◆ Excerpted text ◆
--- START ---
2

I have data for many countries over a period of time (2001-2003). It looks something like this:

index year country inflation GDP
1 2001 AFG nan 48
2 2002 AFG nan 49
3 2003 AFG nan 50
4 2001 CHI 3.0 nan
5 2002 CHI 5.0 nan
6 2003 CHI 7.0 nan
7 2001 USA nan 220
8 2002 USA 4.0 250
9 2003 USA 2.5 280

I want to drop countries in case there is no data (i.e. values are missing for all years) for any given variable.

In the example table above, I want to drop AFG (because it misses all values for inflation) and CHI (GDP missing). I don't want to drop observation #7 just because one year is missing.

What's the best way to do that?

3 Answers3

1

This should work by filtering all values that have nan in one of (inflation, GDP):

(
    df.groupby(['country'])
    .filter(lambda x: not x['inflation'].isnull().all() and not x['GDP'].isnull().all())
)

Note, if you have more than two columns you can work on a more general version of this:

df.groupby(['country']).filter(lambda x: not x.isnull().all().any())

If you want this to work with a specific range of year instead of all columns, you can set up a mask and change the code a bit:

mask = (df['year'] >= 2002) & (df['year'] <= 2003) # mask of years
grp = df.groupby(['country']).filter(lambda x: not x[mask].isnull().all().any())
Mohammad
  • 3,276
  • 2
  • 19
  • 35
  • This worked! Thank you so much!! Is it possible to manipulate this for a range of years? If my total range is 1980-2000, and I want to drop if x.isnull() for all in the range (say) 1980-1990. – Joao Pedro Bastos Jan 14 '22 at 20:20
  • @JoaoPedroBastos yes indeed, you will need to create a mask based on the years you need (this could also be any condition you need) and then apply it to `x` in the lambda expression. I have updated my answer with an example. – Mohammad Jan 14 '22 at 20:47
1

You can also try this:

# check where the sum is equal to 0 - means no values in the column for a specific country
group_by = df.groupby(['country']).agg({'inflation':sum, 'GDP':sum}).reset_index()

# extract only countries with information on both columns
indexes = group_by[ (group_by['GDP'] != 0) & ( group_by['inflation'] != 0) ].index
final_countries = list(group_by.loc[ group_by.index.isin(indexes), : ]['country'])

# keep the rows contains the countries

df = df.drop(df[~df.country.isin(final_countries)].index)
Tomer S
  • 900
  • 1
  • 10
  • 21
0

You could reshape the data frame from long to wide, drop nulls, and then convert back to wide.

To convert from long to wide, you can use pivot functions. See this question too.

Here's code for dropping nulls, after its reshaped:

df.dropna(axis=0, how= 'any', thresh=None, subset=None, inplace=True) # Delete rows, where any value is null

To convert back to long, you can use pd.melt.

Kat Cow
  • 24
  • 3
--- END ---
Answer from the forum thread on dropping countries with missing data:
1. Which two countries does the asker want removed from the example table?
2. In the mask example, which years does the mask select?
3. Which function does the last answer name for converting back to long format?
The data after this point comes from a separate source.

◆ Information supplied ◆
--- START ---
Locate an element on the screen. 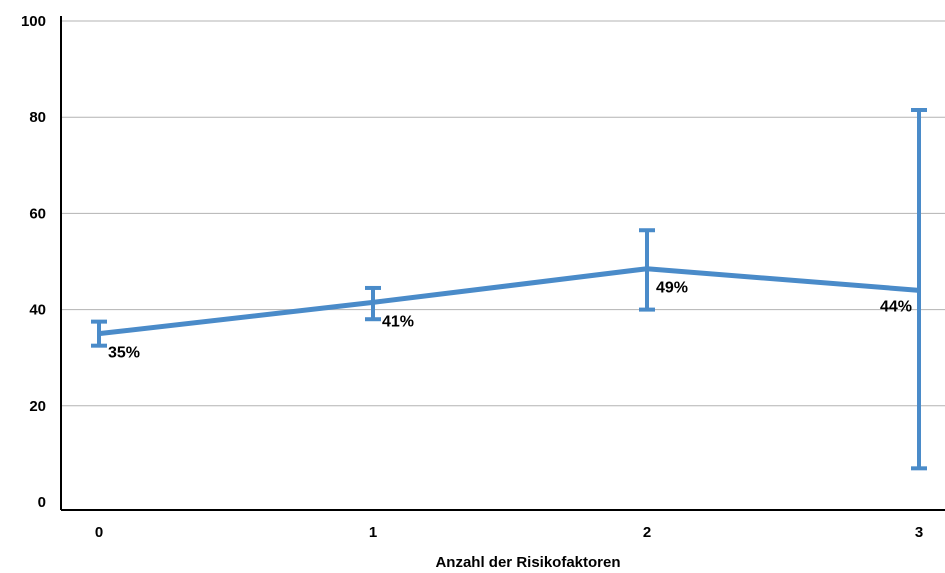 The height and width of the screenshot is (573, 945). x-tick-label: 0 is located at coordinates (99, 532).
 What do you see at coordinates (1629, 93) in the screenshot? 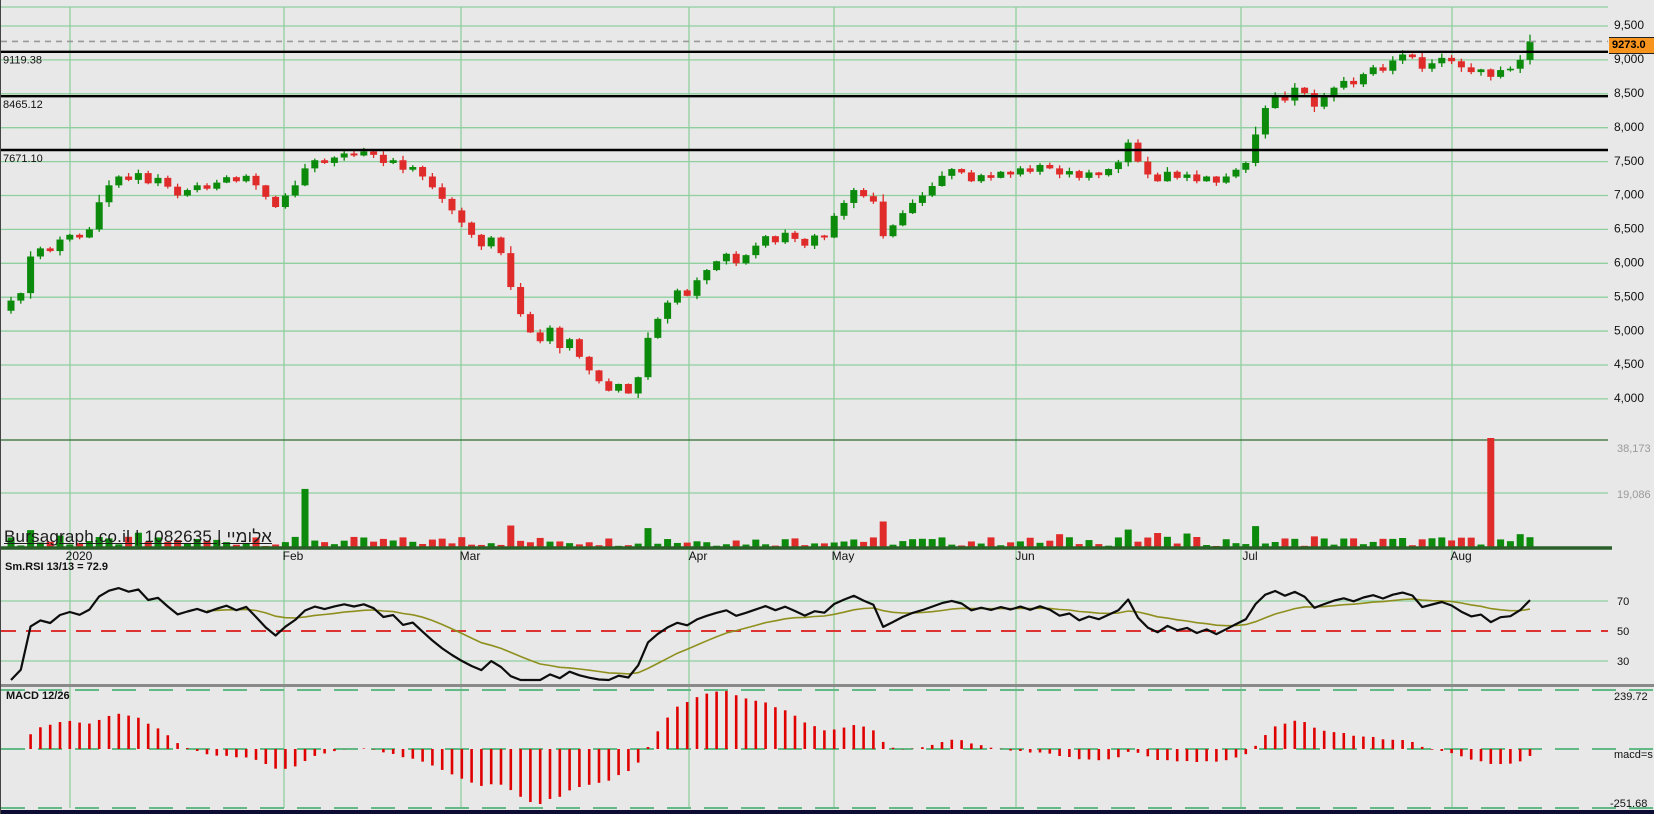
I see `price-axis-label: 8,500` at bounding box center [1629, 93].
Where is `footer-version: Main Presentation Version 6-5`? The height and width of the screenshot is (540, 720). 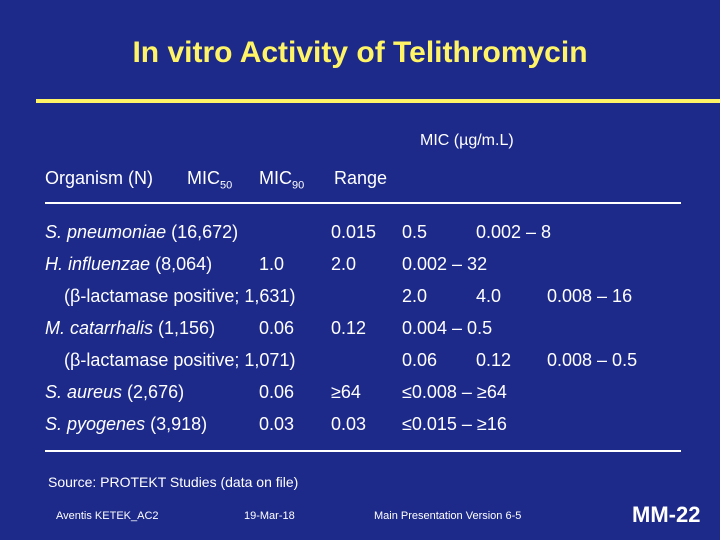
--- END ---
◆ Written response ◆
1. AFG and CHI.
2. 2002 through 2003.
3. pd.melt.